* Work to complete *
1. According to the migraine article, why might high humidity bring on a migraine? Answer in one to three sentences.
2. Resume the migraine article, starting right after its final heading about coping with barometric pressure migraines.

---------- Study text ----------

Recently, those of us in Florida experienced the wrath of Hurricane Irma. We survived, and are truly blessed, as are many of you in the Florida area. Even though the eye of the storm went right over us at 1:00 a.m. that morning, we were less impacted than others in Florida, and we are so grateful.
If like me, you are one of the many of us suffer at the “hands of the weather” with barometric changes, rain, humidity, etc., you know how miserable it is and how hard that type of migraine trigger can be. Do you suffer with this type of trigger? I know how concerned I was knowing that a hurricane was coming our way, that I would be adversely affected by the weather change and would end up with a migraine. Luckily for me, that did not happen. Sometimes it does and at other time, like this one, the weather doesn’t trigger a migraine.
If you are impacted with atmospheric/barometric changes, finding this to be a migraine trigger for you, my heart goes out to you since this is also a trigger for me. Did you know that this is one of the most common migraine triggers? Studies have shown that 75% of migraine sufferers have migraines that are triggered by changes in the atmospheric pressure.
It is usually a lot simpler if you know your migraines are triggered by a specific food. Eliminating that specific food from your diet obviously helps. However, when a migraine is triggered by fluctuations in the barometric pressure or atmospheric changes, what do you do?
How Does Barometric Pressure Affect Migraine Sufferers?
There is not a definitive explanation as to why these types of headaches occur, but several suggestions have been made:
- A change in electrical charges in the atmosphere (positive ionization, for example, which is linked to the release of serotonin;
- A change in oxygen levels caused by low or high humidity. High humidity reduces oxygen levels, making it hard for us to receive the right amount of oxygen to function properly, and blood vessels expand or contract to compensate; and
- Pressure differences in air trapped in the inner ear or in blocked nasal cavities cause pain similar to sinus headaches.
Migraine triggers and symptoms of migraine need to be tracked so that you can learn how to better manage them and have insight into what your migraine triggers and symptoms are.
How Do You Cope with Barometric Pressure Migraines?

---------- Material shown ----------

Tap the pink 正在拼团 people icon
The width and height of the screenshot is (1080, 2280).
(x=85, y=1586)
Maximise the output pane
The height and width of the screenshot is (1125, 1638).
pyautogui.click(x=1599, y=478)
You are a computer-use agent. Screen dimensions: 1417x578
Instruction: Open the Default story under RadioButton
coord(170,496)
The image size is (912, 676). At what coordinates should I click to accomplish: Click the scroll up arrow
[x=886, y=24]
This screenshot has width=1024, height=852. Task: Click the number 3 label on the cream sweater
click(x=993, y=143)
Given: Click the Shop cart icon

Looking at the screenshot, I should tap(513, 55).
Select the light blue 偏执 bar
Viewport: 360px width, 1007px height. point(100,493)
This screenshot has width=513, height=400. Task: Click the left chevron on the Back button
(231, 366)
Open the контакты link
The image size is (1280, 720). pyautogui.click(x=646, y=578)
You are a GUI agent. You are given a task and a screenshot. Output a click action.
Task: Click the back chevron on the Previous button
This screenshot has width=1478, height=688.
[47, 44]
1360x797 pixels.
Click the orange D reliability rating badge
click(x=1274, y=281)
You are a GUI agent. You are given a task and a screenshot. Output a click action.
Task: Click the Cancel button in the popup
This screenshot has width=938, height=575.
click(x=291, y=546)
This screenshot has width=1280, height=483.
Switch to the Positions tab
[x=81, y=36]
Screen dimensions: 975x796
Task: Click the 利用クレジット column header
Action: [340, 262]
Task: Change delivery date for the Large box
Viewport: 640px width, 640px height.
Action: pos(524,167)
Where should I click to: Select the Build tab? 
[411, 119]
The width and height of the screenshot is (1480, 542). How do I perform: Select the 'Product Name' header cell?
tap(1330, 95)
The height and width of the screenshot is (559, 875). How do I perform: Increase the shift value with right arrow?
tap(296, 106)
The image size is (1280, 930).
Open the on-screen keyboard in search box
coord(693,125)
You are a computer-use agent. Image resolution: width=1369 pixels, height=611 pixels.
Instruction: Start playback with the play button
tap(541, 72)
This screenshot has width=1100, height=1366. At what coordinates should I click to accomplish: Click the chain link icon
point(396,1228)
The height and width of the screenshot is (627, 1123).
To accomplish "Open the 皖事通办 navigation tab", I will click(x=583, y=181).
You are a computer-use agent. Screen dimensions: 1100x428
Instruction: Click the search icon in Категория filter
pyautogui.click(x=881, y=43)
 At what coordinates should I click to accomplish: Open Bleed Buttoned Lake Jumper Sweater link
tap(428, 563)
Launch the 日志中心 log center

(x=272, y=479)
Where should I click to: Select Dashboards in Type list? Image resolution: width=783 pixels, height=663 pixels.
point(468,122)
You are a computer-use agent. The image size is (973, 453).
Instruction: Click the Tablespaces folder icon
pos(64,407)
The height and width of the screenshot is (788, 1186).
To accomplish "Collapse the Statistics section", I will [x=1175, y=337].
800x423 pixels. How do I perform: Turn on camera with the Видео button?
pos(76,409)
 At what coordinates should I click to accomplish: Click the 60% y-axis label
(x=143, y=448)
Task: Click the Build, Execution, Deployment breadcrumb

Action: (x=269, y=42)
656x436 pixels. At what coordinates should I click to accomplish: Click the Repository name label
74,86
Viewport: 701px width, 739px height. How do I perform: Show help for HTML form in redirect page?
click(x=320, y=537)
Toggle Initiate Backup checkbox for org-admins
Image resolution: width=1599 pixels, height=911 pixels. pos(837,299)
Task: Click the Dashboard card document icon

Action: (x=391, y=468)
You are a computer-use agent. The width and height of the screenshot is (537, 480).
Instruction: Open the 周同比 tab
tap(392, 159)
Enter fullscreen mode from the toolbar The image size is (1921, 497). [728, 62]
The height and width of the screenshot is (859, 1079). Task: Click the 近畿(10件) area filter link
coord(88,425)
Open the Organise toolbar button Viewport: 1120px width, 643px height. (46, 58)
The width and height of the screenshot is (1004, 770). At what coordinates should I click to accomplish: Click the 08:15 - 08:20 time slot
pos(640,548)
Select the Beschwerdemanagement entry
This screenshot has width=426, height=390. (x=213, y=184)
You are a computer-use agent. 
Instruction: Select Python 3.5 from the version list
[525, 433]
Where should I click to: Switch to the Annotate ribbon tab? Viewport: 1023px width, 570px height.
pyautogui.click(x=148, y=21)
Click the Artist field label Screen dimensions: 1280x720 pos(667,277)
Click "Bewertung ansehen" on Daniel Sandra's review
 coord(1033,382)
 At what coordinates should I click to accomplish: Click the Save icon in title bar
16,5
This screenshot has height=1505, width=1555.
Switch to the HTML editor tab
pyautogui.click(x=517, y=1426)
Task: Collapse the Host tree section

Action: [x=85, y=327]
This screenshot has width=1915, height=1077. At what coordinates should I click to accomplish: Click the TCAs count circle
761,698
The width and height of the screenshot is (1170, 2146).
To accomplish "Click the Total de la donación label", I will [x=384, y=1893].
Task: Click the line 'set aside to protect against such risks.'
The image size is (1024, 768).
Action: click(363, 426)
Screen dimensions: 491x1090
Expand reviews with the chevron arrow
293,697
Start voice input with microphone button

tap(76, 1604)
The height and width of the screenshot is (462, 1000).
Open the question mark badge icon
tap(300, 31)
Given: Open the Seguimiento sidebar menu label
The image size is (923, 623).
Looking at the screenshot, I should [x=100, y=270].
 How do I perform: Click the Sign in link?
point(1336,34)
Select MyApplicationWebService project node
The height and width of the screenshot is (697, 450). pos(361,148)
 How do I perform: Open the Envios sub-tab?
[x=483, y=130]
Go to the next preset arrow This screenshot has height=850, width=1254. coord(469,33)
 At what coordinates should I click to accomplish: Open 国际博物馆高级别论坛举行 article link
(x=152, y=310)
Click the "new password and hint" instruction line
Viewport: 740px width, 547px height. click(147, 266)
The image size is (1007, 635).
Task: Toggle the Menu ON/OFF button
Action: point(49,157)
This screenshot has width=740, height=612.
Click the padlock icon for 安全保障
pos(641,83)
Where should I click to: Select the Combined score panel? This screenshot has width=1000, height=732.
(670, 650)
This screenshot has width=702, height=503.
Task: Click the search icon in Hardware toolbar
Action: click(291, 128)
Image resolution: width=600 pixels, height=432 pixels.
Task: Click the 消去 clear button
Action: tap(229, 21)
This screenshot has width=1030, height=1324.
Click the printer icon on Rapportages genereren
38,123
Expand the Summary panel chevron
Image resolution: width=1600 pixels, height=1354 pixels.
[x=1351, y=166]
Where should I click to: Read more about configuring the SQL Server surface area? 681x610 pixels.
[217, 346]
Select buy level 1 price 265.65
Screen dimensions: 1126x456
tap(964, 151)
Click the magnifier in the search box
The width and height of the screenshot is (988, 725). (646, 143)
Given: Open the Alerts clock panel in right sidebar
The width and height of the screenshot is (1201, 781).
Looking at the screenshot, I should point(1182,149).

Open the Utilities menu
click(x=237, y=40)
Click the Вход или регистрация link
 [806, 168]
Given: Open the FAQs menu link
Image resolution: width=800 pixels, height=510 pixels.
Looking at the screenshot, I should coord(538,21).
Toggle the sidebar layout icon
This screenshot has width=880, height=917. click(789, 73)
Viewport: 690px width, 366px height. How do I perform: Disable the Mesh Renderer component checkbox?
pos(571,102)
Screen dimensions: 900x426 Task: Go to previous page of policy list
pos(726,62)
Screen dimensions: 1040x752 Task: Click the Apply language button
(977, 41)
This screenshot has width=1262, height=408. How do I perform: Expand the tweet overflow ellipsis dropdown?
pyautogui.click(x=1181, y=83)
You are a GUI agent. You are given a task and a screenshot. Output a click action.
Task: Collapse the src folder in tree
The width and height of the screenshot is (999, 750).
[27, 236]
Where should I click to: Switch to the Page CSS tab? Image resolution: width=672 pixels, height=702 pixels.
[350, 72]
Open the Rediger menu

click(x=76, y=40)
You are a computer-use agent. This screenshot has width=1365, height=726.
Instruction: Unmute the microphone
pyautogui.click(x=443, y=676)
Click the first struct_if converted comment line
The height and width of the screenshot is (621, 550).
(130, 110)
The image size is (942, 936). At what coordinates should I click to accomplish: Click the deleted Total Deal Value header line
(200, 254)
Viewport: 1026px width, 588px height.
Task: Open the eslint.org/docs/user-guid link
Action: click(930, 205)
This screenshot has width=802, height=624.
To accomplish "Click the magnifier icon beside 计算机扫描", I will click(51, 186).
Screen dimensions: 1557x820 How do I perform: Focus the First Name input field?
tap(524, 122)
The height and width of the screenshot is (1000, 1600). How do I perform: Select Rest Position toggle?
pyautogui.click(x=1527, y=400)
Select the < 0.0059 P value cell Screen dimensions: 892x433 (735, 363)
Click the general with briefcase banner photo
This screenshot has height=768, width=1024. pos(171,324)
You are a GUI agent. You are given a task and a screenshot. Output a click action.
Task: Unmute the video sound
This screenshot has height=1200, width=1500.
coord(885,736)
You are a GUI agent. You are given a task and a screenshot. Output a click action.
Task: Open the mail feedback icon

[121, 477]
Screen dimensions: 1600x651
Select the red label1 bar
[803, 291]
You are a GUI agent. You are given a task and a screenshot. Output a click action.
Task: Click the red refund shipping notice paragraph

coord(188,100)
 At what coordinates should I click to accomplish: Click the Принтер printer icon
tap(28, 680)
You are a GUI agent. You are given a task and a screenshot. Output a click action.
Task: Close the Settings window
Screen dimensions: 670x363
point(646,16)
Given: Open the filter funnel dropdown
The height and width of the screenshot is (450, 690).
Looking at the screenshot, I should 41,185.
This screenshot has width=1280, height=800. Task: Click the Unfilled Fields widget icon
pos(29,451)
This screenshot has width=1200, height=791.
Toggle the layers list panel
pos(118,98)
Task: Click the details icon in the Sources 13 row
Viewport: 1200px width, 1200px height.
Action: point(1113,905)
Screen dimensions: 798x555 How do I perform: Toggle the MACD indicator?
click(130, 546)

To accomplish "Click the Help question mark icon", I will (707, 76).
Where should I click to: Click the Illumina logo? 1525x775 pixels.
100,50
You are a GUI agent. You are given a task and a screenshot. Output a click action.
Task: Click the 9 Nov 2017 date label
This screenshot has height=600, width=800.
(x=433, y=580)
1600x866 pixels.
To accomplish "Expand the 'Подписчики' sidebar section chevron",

----------

* Numbered answers *
1. High humidity lowers oxygen levels, which makes it hard for the body to get enough oxygen to function properly. Blood vessels then expand or contract to compensate. The article gives this as one suggested explanation, not a definitive one.

2.
Sometimes, just knowing a migraine is on the way can help you ward off the symptoms by taking measure early in the cycle. This can include preventative medication, or natural remedies. For example, if I know a weather change is coming, I take an extra magnesium tablet, make sure I am well hydrated, and make sure I am well rested.
Here are a few steps you can take to minimize the impact of the weather on your migraines.
- Monitor the weather (you can use your Smartphone/tablet or just watch the weather reports);
- Keep a weather migraine diary. If you are not sure to what extent weather patterns affect your migraines, keep track to help you identify common patterns;
- Control indoor humidity levels. Dehumidifiers can help to regular humidity levels in the home;
- If possible, avoid trigger situations like going out in high winds or extreme heat or cold;
- Stay hydrated. Hot, humid weather can lead to heat exhaustion as well as dehydration, both of which can lead to migraines and headaches. Sip water at regular intervals, and remember that by the time you are thirsty, you are already dehydrated;
- Stay well rested; and
- Try carrying some essential oils – like lavender, peppermint and some of the proprietary blends like Past Tense (check them out by clicking HERE.)
It’s not always easy to be able to stop the beginning of a migraine with unpredictable weather patterns, but if you incorporate some of these strategies into your life, you may be able to minimize the severity and even prevent the triggering of a migraine caused with barometric changes. In these types of situations, being well prepared can certainly work to your advantage.